Tarefa a realizar:
Prossiga o trecho sobre a Fapesp a partir da última frase apresentada.

Depois dessas duas vivências em épocas distintas passei a conhecer melhor e admirar cada vez mais a Fapesp. Como ex-parecerista, recebo notícias e newsletters da entidade de fomento criada pela Constituição Estadual de 1947, leio sobre as conquistas e avanços tecnológicos em todas as áreas do saber científico, com ênfase para o campo médico. Mais recentemente, os avanços no estudo e combate à Covid-19 – do isolamento do genoma do vírus à construção de respiradores de baixo custo, testes com o anti-inflamatório Colchicina, no HC-USP de Ribeirão, e, na semana passada, a parceria da Omni-eletrônica com o HC da Faculdade de Medicina da USP para a produção de um aparelho que capta a presença do coronavírus no ar em ambientes com aglomeração.

Amostra dos dados:

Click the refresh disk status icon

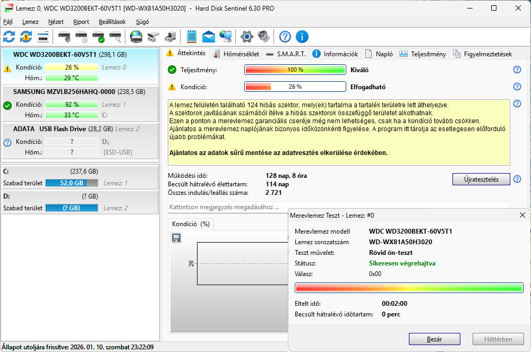[x=9, y=37]
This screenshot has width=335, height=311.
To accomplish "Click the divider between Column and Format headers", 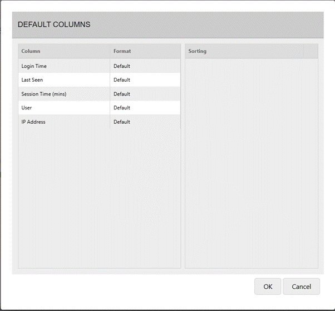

Resultado:
Em 1988, houve uma greve geral das universidades públicas. Um acordo feito entre o então reitor José Goldemberg e o governador, à época Orestes Quércia, foi sacramentado por decreto e anos depois enviado à Assembleia Legislativa para que as três públicas do estado de São Paulo e a Fapesp não tivessem seu orçamento sujeito a oscilações políticas, mas baseados em percentuais da arrecadação do ICMS, hoje fixados em 5,0295% para a USP, 2,3447% Unesp e 2,1958% Unicamp, totalizando 9,57%. Para a Fapesp, foi aprovado o percentual de 1%, com a salvaguarda da autonomia universitária determinada pelo art. 207 da Constituição Federal, que diz, em seu caput: “As universidades gozam de autonomia didático-científica, administrativa e de gestão financeira e patrimonial, e obedecerão ao princípio de indissociabilidade entre ensino, pesquisa e extensão”.

Apesar disso e de todas as conquistas mundialmente reconhecidas da Fapesp, no dia 13 de agosto o Executivo de São Paulo protocolou na Assembleia Legislativa o projeto de lei nº 529/20, que trata de inúmeros assuntos ligados às finanças do estado. Salta aos olhos o artigo 14, que ou não mereceu os devidos estudos ou simplesmente ignorou como funcionam as entidades de fomento. Diz o caput: “O superávit financeiro (sic) apurado em balanço patrimonial das autarquias (…) e das fundações, será transferido ao final de cada exercício à Conta Única do Tesouro Estadual.”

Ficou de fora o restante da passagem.